Updated August 2010
The Field Guide is a compendium of mental health tools that describes the range of behavioral health responses to disaster and offers suggestions on how to interact with and respond to victims. It provides a strong overview both for mental health professionals and for disaster responders who may lack a background or training in behavioral health. The guide also describes an exposure hierarchy that lists several specific at-risk groups for behavioral health problems and prioritizes groups for intervention.
The guidance takes the stance that behavioral health interventions during a disaster will focus solely on basic needs, while referral for support or further services will occur following the disaster. Information is presented in bullet points that do not allow great depth or detail. The benefit to the format is that they contribute to this guide's ease of use as a quick reference document. State and local organizations should note that some recommendations in this guide (e.g., contacting a public information officer or advising victims before speaking to the media) may need to be revised or adapted to the specific policies in a jurisdiction. This practice is noteworthy, because the field guide distills and presents material from a variety of behavioral health sources in a well-organized, extremely thorough, and concise format.
In 2010, the Indiana Family and Social Services Administration (FSSA) updated the guide based on knowledge of how it had been used in disaster response during the past several years.
During 2009-2010, the field guide was revised to include several topics deemed relevant to responders' experiences. An FSSA committee felt that it was important to add more information about substance abuse, so the topic was included in guidelines for behavioral health response. One of the most significant revisions was the addition of a section on self-care, which had been a topic of active discussion during deployments. Smaller changes included clarifying some points about speaking with the media and communicating a message, along with making the overall language more precise and clear. FSSA is working with the Indiana University Haitian Creole Institute to have the field guide translated into Haitian Creole, and the guide also will soon be available in Spanish.
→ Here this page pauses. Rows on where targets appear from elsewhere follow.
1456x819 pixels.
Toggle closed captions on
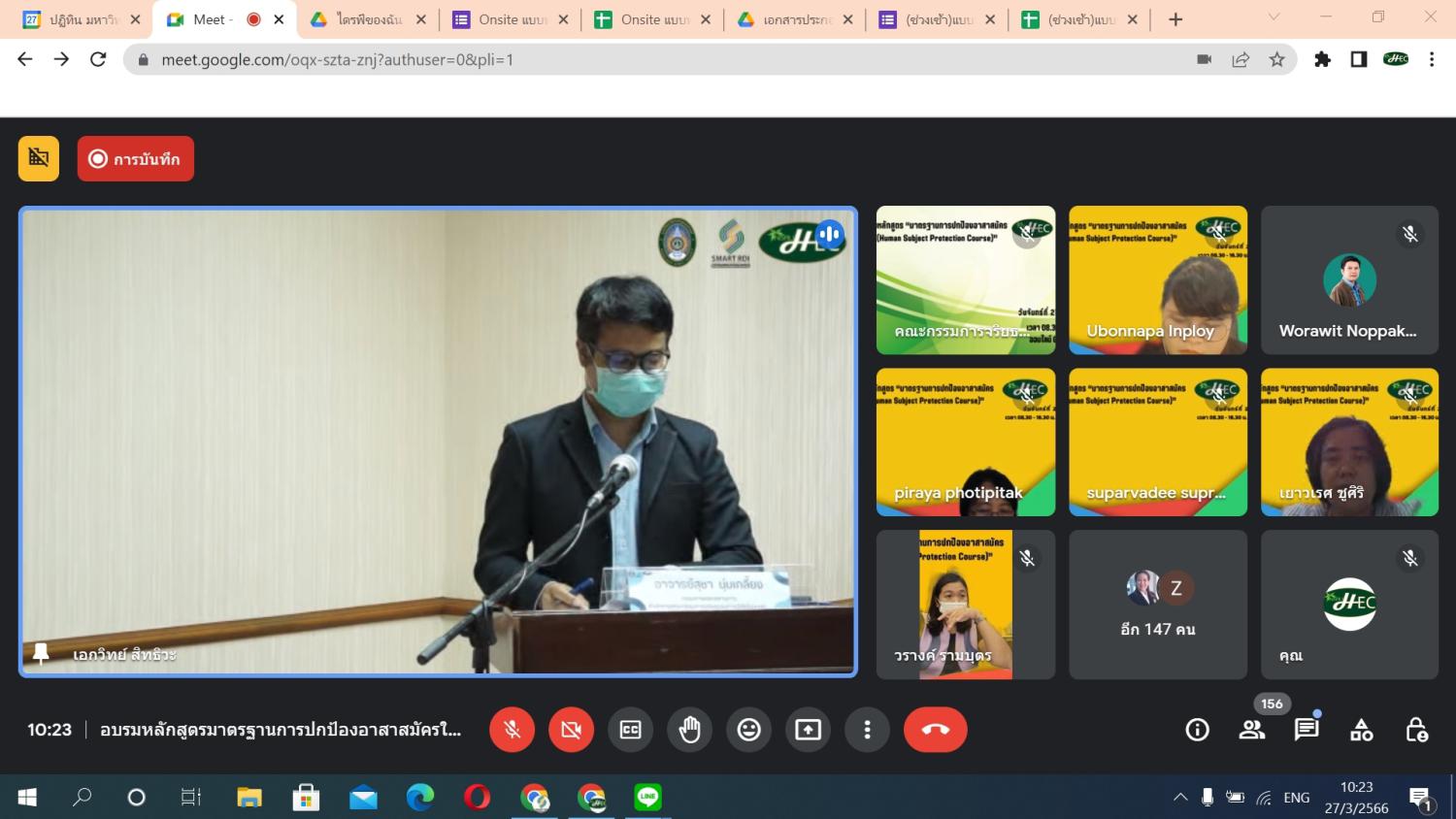pos(630,730)
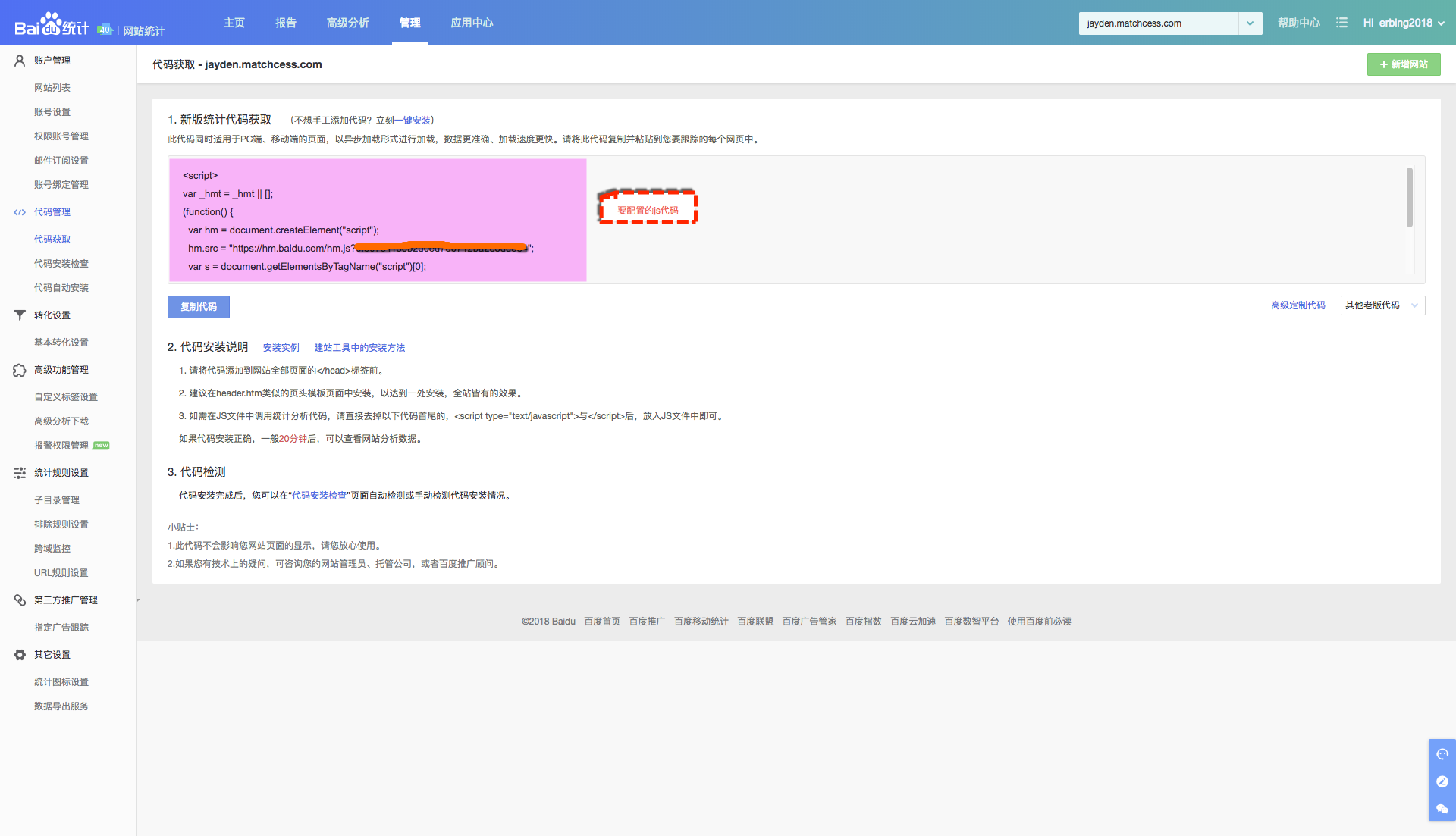Image resolution: width=1456 pixels, height=836 pixels.
Task: Click the 其它设置 gear icon
Action: 20,655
The field guide has been used widely both for training and for a variety of response efforts. Mississippi and Nebraska adopted the guide as part of their regional disaster mental health teams' training program. Indiana's 10 district mental health response teams have used the guide during five presidentially declared disasters since its development. A team of Indiana mental health responders used the guide extensively while in Haiti helping survivors of the January 2010 earthquake. The guide's recommendations were also incorporated into mental health trauma workshops convened for Haitian people by the Episcopal Church in Dominican Republic. This year in Indiana, FSSA distributed the guide to local health departments whose staff held clinics during the H1N1 response.
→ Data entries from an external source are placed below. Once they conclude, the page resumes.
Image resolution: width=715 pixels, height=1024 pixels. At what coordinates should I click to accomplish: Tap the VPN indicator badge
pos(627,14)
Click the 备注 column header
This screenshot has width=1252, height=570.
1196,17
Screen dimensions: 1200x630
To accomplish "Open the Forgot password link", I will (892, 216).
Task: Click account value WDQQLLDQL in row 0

Indiana's mental health response teams found the guide both helpful and valuable, said Andrew Klatte, Assistant Deputy Director of the Office of Addiction Services and Disaster Management at FSSA. The guide particularly helped Indiana's teams address the needs of groups with which they might have had little prior experience (e.g., children and adolescents). The guide was especially helpful in Haiti, because responders often did not know who their audience would be before they arrived in a town or tent city. In one instance, responders were told their audience would be teachers working with middle-school children. The teams then consulted the guide and gave the teachers appropriate information for working with the needs of that age group.